Question

A parachutist jumps from an airplane and immediately opens her parachute. Her altitude in metres, after t seconds, is modelled by the equation y = -11t + 500. A second parachutist jumps 5 secs later and free falls for a few seconds. His altitude during this time is modeled by the equation y = -4.9 (t-4)^2 + 500. When does he catch up to the first parachutist? (HINT: When do they meet in the air?)

Answer 1

The second parachutist catches up to the first after approximately 10.245 seconds.

Step-by-step explanation:

To find when the second parachutist catches up to the first, we need to find the time when their altitudes are equal.
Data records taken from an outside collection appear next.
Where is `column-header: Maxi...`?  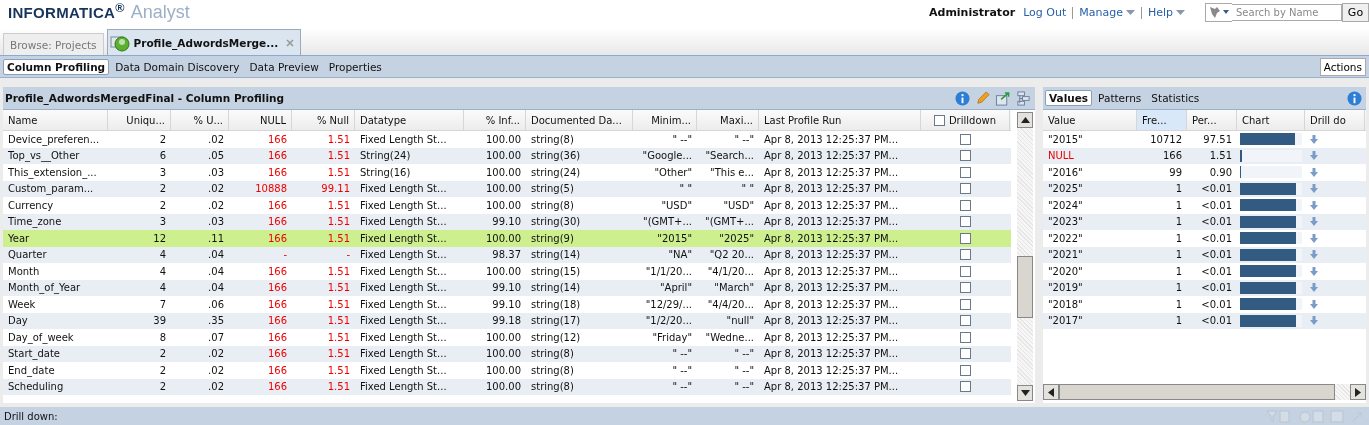 column-header: Maxi... is located at coordinates (736, 120).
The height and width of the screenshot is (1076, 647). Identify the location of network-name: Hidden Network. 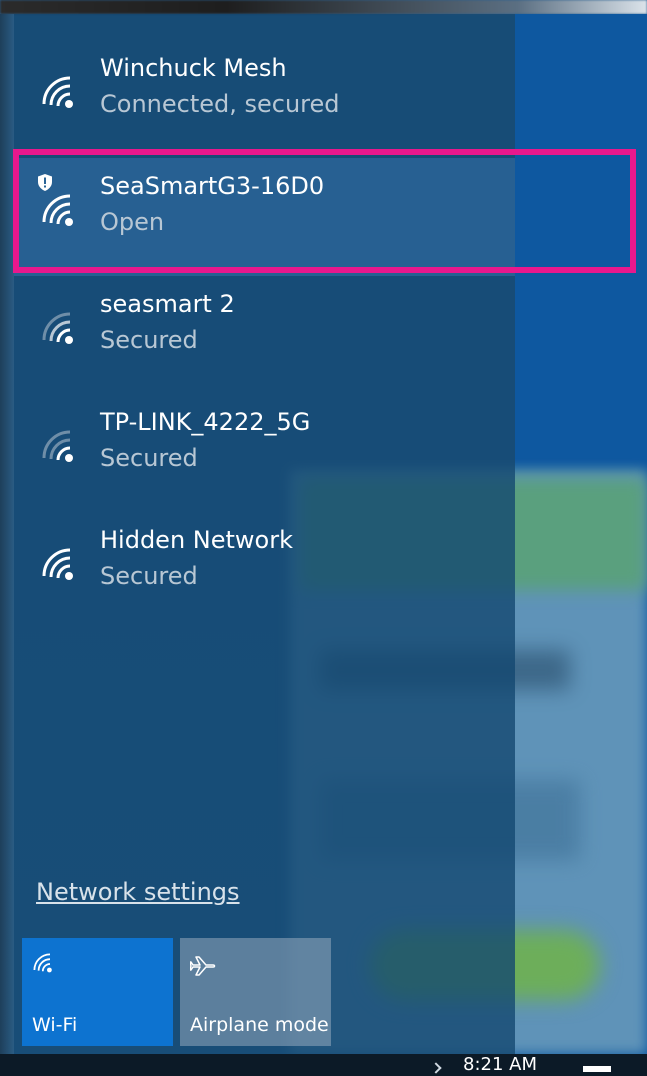
(196, 540).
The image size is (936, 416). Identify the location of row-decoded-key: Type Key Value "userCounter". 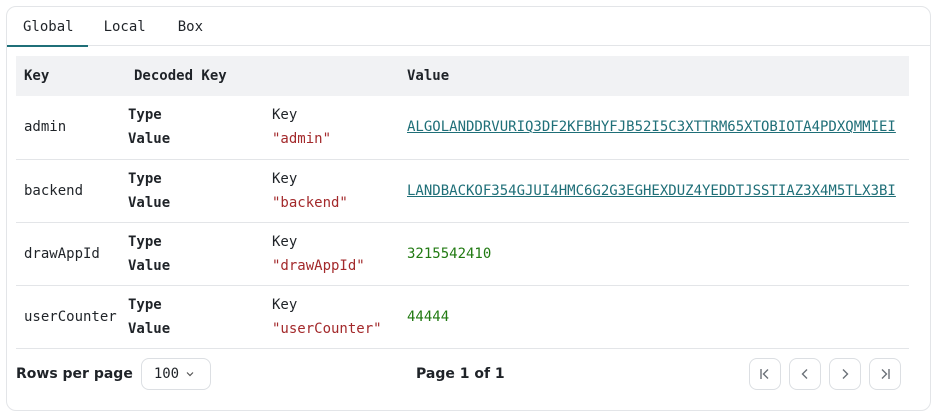
(262, 317).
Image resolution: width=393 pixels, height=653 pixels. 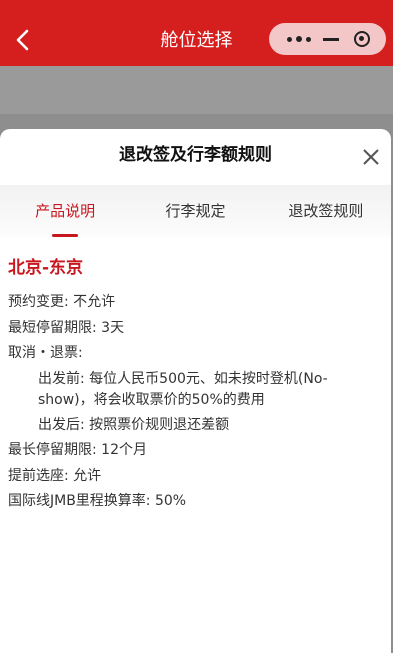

We can set the two equations equal to each other and solve for t:

-11t + 500 = -4.9(t-4)^2 + 500

Expand and simplify this equation:

-11t + 500 = -4.9(t^2 - 8t + 16) + 500

Simplify further:

-11t + 500 = -4.9t^2 + 39.2t - 78.4 + 500

Combine like terms:

-4.9t^2 + 50.2t = 0

Factor out t:

t(-4.9t + 50.2) = 0

Set each factor equal to zero and solve for t:

t = 0 or t = 10.245

Since time cannot be negative in this context, the second parachutist catches up to the first after approximately 10.245 seconds.